Chapter 3 is a detailed guide to auction design. Auction theory is about mathematical models and their properties. Auctions in the real world are competitions where real money is at stake and any and all tactics will be employed to win. Critical tactics to ‘game’ auctions include collusion between bidders to avoid bidding against each other therefore lowering prices for everyone, and predatory behavior, where weaker bidders are frightened off either before or during the auction, thereby clearing the field and closing the auction early. Examples are given of extraordinary behavior by bidders which succeeded in effectively wrecking auctions as revenue-generating vehicles. Klemperer analyses each of the four types of auction in the context of deterring such behavior and concludes that there is no one right answer: auction design is ‘horses for courses’.
Chapter 4, ‘using and abusing auction theory’, is aimed at academic auction theorists seduced by the mathematics at the expense of real-world issues. Klemperer argues that ‘undergraduate economics’, taking into account the concerns of industrial organisation (e.g. monopolistic, oligopolistic and perfectly competitive behaviours) are more central to successful auction design than some of the more ‘sophisticated’ topics of the graduate-level theory. He also emphasises, with examples, that political realities can negate even the best auction design, if the designer is naive and doesn’t take politics into account in advance.

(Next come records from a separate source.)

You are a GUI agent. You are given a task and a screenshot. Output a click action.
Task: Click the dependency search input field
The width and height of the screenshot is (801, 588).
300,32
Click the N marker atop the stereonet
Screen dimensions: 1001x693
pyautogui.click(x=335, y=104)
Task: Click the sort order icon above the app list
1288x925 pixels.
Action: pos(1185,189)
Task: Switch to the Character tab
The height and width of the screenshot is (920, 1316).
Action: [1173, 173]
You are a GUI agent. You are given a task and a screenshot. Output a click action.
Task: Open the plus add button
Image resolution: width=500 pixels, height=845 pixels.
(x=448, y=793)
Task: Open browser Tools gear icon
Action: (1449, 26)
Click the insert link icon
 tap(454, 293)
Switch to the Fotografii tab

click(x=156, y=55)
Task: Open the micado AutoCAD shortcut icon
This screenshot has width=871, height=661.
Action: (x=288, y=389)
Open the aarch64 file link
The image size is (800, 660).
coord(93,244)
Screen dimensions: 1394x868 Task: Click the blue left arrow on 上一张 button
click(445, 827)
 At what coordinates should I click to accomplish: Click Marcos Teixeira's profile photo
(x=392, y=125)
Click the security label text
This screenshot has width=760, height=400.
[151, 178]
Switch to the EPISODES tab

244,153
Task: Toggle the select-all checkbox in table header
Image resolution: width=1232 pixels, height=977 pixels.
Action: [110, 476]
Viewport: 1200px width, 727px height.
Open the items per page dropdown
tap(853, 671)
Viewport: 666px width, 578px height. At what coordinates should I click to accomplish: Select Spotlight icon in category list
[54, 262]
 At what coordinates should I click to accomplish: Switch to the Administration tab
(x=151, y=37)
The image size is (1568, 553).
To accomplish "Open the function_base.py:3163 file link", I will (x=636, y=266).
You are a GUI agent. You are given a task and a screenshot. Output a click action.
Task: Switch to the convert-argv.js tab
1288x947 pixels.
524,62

Chapter 5 gives an overview of the European 3G spectrum auctions, which ranged from brilliantly successful to absolute disasters, while chapter 6 explains in great detail exactly how the UK auction (perhaps the most successful) was designed. This chapter is extremely insightful in indicating how many general economic intuitions have to be employed, over and above the specific insights of auction theory, to get a design which can resist the best efforts of the bidders to sabotage its effectiveness.
Chapter 7 analyses some of the more interesting and puzzling bidder strategies seen in the auctions, while chapter 8 is the reprinted Financial Times article, ‘were auctions a good idea’, which defends the idea of auctions against special pleading by industry lobbyists that they had to pay too much, and that as a consequence the industry was wrecked. Not so.
Overall, this book succeeds in creating in the non-economist reader a sense that they understand the basic terrain of auctions - what they are about - although there is clearly a much deeper set of theoretical results underpinning this map of the territory. The chapters tend to be quite repetitive, but that can help offset Klemperer’s use of jargon whenever he gets into conceptual analysis. It looks as though he doesn’t know he’s doing it, and that the people who reviewed it are his colleagues who use this stuff every day and didn’t notice either. With a small amount of additional explanation to clarify the use of terms, much of the conceptual analysis would have been more accessible. The alternative is to read the book twice! Recommended.